I got sick. Not violently ill, no projectile vomiting or trips to the ER for aerosol antibiotics. These things don’t generally happen when you take care of your body. I haven’t been “sick” in two or three years, which is about how long I’ve been focused on eating as healthy as possible. But yesterday I endured several hours of severe indigestion after eating one of my staple meals (a super healthy chicken salad). The good thing about eating similar meals most days of the week is that if you have an adverse reaction, it’s generally not the food that’s a problem. It’s the body.

This morning I wanted nothing more than to get back to the gym and blast my nervous system again. Although there are plenty of comfortable ways to increase maximal strength and flexibility, and even endurance in the big picture, “no pain no gain” is an accurate adage for anyone looking to go from veritable couch potato to wrecking machine. But I woke up with a runny nose, mucus gathered at the back of my throat, and a gastrointestinal aversion to vegetables and meat – the cornerstones of my usual diet.

No need for a doctor to make the diagnosis – I overclocked my nervous system pretty severely on Monday, thus reducing the efficiency of my immune system. Tuesday and Thursday I performed equally draining workouts while rolling around with a bunch of other sweaty men. That’s like opening the door wide and throwing out a mat that read ‘Germs Welcome’.

I’ll be honest – the concept of missing a Monday at Loyalist MMA threatened to plunge me into depression.

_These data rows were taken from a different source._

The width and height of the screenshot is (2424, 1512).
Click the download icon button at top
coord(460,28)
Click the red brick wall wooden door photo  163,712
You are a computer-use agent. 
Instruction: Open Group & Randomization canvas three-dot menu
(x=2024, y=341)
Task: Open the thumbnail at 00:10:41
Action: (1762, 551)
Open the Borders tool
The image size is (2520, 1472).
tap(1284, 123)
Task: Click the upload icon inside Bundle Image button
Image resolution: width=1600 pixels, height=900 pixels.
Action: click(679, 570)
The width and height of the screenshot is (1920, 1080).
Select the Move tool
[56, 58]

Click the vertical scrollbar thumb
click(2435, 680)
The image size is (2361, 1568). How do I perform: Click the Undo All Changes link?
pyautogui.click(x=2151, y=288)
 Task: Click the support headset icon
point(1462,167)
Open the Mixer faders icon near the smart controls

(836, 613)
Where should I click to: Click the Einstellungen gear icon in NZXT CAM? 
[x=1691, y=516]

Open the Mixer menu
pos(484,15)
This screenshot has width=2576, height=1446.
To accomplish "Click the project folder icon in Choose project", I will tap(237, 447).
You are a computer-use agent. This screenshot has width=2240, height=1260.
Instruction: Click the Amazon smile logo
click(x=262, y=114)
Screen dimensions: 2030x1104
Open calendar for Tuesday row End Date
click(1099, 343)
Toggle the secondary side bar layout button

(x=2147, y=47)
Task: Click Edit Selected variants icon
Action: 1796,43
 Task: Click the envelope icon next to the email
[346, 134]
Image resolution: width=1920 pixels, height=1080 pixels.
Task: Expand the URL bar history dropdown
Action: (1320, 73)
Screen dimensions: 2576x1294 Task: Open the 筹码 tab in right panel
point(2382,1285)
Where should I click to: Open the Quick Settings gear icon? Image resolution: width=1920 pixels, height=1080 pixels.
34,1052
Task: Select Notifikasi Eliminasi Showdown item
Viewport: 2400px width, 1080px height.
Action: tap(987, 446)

I was swallowed by a wave of insecurity and self doubt. Luckily I’m a strong swimmer, and I broke the surface and breathed the air of reason after re-focusing on my passion.

Certainly it sucks that I had to take the day off. But getting to the gym isn’t the only part of achieving my goals, and in terms of caring for my body and mind, it’s actually pretty low on the list. I rested, I went for a walk and bought some groceries. Ate as healthy as I could of the foods that upset my stomach the least and did a meager version of the circuit I know I missed.

And then I sat down and wrote this blog post… because fighting is only a part of what makes my passion beautiful. Sharing is important too, and sometimes I forget that.

Loyalist MMA

Belleville Ontario… the last place one would expect to find a fully functioning Mixed Martial Arts gym. And yet it exists. Nestled beneath an innocent restaurant with no advertisement needed, this haven for combat sports waits upon individual discovery.

My shoes slide across the frozen parking lot in a series of careful steps. My bag is heavy on my back and one misstep could end the night’s training before it begins. The steel door opens to a downward flight of concrete steps. The drywall wears long scars above the bannisters supports, where weary athletes climbing to the surface after a muscle-wringing workout have leaned. At the bottom of the stairs a long dark corridor opens into the space.

Hooks for coats, space for shoes, an old refrigerator and a few shelves heaped with papers occupy the near wall. All of the necessities crammed into as little space as possible. A forest of hanging heavy bags occupies the bulk of the first room, with a full sized boxing ring at the far end. Gloves, pads, and equipment of all kinds fill bins and lockers that line the walls between dingy mirrors.

Through a wide opening in the rear wall I move onto the mats. Here is where I began my training in combat sports. Each step on the padded surface brings back memories of lessons learned, victories won, and endless sweat and submission. There is an old saying in Brazilian Jiu Jitsu… a black belt is just a white belt who has tapped ten thousand times.

Unpacking my bag, I move to the washrooms at the back to change, wondering what the night’s workout will bring. Only two things are certain at Loyalist MMA… it will hurt, and I’ll leave a little happier.